§ Aim of the exercise
Among the records below, the line containing "Instruction: Click the Shortlist star icon" marks the start. Output it and all lines after it exactly.

§ Data in this exercise

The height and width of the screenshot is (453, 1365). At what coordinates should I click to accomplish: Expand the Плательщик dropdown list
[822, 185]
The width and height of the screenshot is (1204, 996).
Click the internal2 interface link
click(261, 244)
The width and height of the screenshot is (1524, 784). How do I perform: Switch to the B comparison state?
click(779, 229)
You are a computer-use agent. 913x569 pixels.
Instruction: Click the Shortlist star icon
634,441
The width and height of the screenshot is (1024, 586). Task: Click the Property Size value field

§ Solution to this problem
Instruction: Click the Shortlist star icon
634,441
The width and height of the screenshot is (1024, 586). Task: Click the Property Size value field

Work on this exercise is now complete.